Was die Patienten eint, ist die Tatsache, dass sie sich viel zu spät medizinische Hilfe holen und diese Probleme oft Monate oder Jahre mit sich selbst auszumachen versuchen. Weil sie ihre Seelenfinsternis für Schwäche halten, weil sie in einer reinen Gewinner-Verlierer-Gesellschaft nicht auf die falsche Seite geraten wollen. Und weil sie nach wie vor damit rechnen müssen, dass ihnen von der Gesellschaft Ablehnung und Unverständnis entgegenschlägt.
"Depressionen werden oft unterschätzt und irgendwo zwischen Schnupfen und Einbildung angesiedelt. In Wirklichkeit aber handelt es sich um eine lebensgefährliche Krankheit. Sie ist wie ein bleierner Mantel, der sich über Körper und Geist legt", sagt Professor Ulrich Hegerl, Leiter des bundesweiten Kompetenznetzes Depression.
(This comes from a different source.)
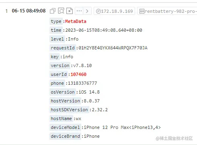Click the type field label
The image size is (197, 145).
(x=56, y=21)
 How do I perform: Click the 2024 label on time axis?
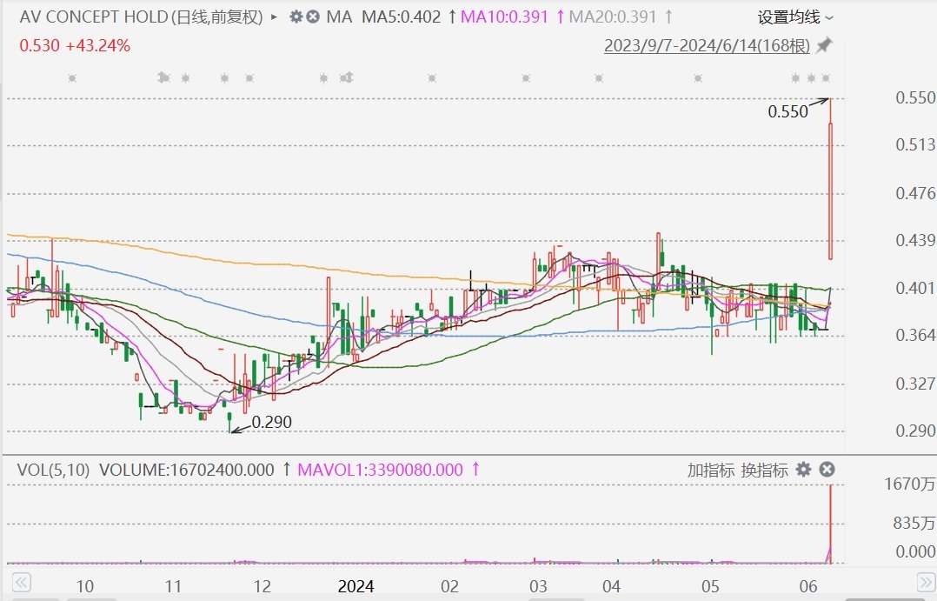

Und die vielschichtigen Ursachen gehen von genetischen Dispositionen über frühkindliche Schädigungen, traumatische Erlebnisse, seelische Belastungen bis zu Überbeanspruchungen und einer Art Dauerstress.
Schönknecht sagt, dass eine frühzeitige Intervention wichtig sei und dass eine "individuelle Kombination aus Psychotherapie und Medikamentengabe gute Heilungschancen bringe". Und dass man offen, wie bei einer Blinddarmentzündung, über die Krankheit spreche. "Das ist Voraussetzung dafür, dass sich die Menschen bekennen: Ja, ich darf krank sein."
Vor allem Frauen, weiß Dr. Gernot Langs, täten das bereits. "Das Verhältnis ist 70:30, bei Drogensucht und Alkoholismus ist es genau umgekehrt", sagt der Chefarzt der Medizinisch-Psychosomatischen Klinik Bad Bramstedt. "Männer werten Depressionen dagegen offenbar als Zeichen der Schwäche." Sein Rat: "Wir sollten von den Frauen lernen. Von Frauen geführte Unternehmen sind im Durchschnitt erfolgreicher als die von Männern geleiteten Firmen. Das mag mit der größeren Sozialkompetenz von Frauen zusammenhängen."
Langs sieht in dem Tod des Robert Enke jetzt "die Chance, das Thema zu enttabuisieren". Die Menschen, die unter Depressionen leiden, "sind nicht faul, sie sind keine Drückeberger, sie sind einfach psychisch nicht in der Lage, etwas zu leisten. Das müssen wir akzeptieren und tolerieren." Und er unterstreicht die Worte aus der Predigt der Landesbischöfin Margot Käßmann: "Wir müssen akzeptieren, dass wir Menschen verletzlich sind."